Surgeon General of Pakistan Armed Forces
- Incumbent
- Assumed office 05 November 2024
- Appointed by: Asim Munir
- Preceded by: Lt. Gen. Mohsin Muhammad Qureshi

Personal details
- Education: Pakistan Military Academy
- Awards: Hilal-i-Imtiaz

Military service
- Allegiance: Pakistan
- Branch/service: Pakistan Army
- Rank: Lieutenant General
- Unit: Pakistan Army Medical Corps

= Arshad Naseem =

Surgeon general in Pakistan Army

Arshad Naseem, HI(M) is a three star general of the Pakistan Army, who is the incumbent Surgeon General of Pakistan Armed Forces.

==Military career==
After completing medical degree, Naseem joined the Pakistan Army Medical Corps.
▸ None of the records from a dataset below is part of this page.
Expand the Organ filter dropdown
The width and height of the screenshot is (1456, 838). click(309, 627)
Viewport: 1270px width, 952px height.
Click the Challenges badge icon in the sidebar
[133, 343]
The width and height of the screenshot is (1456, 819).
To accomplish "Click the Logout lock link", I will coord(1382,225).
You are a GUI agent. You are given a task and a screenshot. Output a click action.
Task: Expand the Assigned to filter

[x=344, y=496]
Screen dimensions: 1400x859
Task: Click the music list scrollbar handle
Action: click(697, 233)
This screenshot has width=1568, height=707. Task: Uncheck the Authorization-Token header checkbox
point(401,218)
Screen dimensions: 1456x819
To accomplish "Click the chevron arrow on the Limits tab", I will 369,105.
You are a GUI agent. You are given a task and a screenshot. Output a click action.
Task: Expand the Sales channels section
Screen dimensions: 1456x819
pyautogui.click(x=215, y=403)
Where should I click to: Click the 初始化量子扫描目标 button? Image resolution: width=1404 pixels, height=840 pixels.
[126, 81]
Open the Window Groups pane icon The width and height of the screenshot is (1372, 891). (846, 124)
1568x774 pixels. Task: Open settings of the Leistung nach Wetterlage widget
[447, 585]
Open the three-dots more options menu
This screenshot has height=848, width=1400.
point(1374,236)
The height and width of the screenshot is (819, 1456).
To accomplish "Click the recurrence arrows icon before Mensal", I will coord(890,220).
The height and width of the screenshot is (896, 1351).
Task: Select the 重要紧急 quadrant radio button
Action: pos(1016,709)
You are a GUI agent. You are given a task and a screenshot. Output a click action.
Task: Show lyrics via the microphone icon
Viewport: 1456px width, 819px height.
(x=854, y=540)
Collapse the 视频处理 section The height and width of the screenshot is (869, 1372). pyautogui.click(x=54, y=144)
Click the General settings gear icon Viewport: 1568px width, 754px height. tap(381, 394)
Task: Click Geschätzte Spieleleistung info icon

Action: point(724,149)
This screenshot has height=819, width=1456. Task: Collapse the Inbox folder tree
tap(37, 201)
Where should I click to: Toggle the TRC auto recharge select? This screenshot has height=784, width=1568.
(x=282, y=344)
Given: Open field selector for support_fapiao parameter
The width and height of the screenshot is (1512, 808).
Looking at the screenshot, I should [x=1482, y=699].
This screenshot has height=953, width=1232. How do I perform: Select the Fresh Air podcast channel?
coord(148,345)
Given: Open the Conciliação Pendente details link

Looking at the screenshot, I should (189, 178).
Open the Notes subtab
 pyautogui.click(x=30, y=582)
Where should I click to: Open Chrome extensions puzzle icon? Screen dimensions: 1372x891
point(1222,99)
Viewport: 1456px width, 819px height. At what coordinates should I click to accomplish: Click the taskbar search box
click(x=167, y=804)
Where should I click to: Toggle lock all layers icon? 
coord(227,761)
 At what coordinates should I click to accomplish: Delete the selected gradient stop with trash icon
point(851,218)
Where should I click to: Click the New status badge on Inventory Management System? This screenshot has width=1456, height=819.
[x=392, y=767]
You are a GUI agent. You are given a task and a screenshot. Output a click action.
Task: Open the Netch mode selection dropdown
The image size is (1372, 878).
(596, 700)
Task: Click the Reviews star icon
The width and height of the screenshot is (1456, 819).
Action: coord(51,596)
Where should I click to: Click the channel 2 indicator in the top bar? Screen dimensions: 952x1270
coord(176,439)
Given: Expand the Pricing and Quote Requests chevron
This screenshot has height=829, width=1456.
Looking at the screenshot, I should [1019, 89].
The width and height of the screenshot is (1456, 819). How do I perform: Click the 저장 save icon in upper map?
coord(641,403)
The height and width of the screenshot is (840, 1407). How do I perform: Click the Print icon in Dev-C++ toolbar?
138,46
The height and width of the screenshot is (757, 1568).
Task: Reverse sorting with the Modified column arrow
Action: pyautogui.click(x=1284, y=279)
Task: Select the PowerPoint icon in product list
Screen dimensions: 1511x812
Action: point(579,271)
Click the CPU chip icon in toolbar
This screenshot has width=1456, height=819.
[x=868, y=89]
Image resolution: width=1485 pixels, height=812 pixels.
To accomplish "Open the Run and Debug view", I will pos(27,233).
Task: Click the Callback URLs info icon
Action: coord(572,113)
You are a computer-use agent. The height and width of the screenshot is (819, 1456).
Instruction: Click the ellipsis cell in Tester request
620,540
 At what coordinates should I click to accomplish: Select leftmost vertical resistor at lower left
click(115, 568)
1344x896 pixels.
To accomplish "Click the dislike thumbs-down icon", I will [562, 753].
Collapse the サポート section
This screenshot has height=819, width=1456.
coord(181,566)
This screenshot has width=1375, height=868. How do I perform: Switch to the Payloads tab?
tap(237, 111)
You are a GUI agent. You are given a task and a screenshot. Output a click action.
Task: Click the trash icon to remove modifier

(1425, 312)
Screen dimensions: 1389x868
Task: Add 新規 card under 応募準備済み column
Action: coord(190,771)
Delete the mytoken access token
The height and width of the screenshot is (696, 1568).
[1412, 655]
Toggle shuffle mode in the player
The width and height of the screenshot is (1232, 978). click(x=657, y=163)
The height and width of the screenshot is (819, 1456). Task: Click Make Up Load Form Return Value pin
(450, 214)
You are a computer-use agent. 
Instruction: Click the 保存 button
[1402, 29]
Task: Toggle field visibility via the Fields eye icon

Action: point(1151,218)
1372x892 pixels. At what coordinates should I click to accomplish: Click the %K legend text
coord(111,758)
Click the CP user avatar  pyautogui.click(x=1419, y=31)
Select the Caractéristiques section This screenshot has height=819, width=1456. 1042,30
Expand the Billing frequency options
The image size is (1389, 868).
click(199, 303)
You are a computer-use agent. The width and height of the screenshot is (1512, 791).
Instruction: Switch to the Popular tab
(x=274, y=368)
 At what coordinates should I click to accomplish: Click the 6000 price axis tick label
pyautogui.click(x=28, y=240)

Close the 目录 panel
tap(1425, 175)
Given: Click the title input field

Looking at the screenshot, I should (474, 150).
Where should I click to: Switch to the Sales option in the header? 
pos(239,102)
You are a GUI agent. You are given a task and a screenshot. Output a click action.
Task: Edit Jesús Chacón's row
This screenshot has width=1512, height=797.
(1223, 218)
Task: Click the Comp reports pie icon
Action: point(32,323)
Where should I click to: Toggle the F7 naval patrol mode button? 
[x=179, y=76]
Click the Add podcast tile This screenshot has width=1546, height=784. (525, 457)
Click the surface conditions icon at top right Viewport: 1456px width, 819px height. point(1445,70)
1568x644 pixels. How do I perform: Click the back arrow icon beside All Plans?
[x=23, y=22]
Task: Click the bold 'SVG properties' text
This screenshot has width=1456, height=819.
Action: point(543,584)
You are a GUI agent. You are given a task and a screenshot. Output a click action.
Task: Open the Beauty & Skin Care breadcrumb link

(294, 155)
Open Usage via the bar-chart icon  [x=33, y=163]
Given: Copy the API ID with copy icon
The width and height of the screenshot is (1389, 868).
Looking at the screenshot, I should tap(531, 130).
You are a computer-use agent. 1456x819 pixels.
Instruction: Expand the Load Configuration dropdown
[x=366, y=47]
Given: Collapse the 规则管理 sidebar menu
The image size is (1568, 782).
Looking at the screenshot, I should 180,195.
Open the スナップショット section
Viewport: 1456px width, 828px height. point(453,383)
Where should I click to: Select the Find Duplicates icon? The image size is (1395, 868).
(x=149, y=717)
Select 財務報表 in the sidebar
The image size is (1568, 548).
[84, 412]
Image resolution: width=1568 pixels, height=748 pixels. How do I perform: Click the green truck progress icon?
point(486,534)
He is a Medical Specialist and holds MBBS, FCPS (Medicine), FCPS (Pulmonology) and FCPS (Critical Care Medicine) from College of Physicians and Surgeons Pakistan. He was awarded with Hilal-i-Imtiaz by the then President of Pakistan.

Upon getting promotion as Lieutenant General, he assumed the office of Surgeon general. As a surgeon general, his duty is to regulate the Combined Military Hospitals and manage the army's medical infrastructure.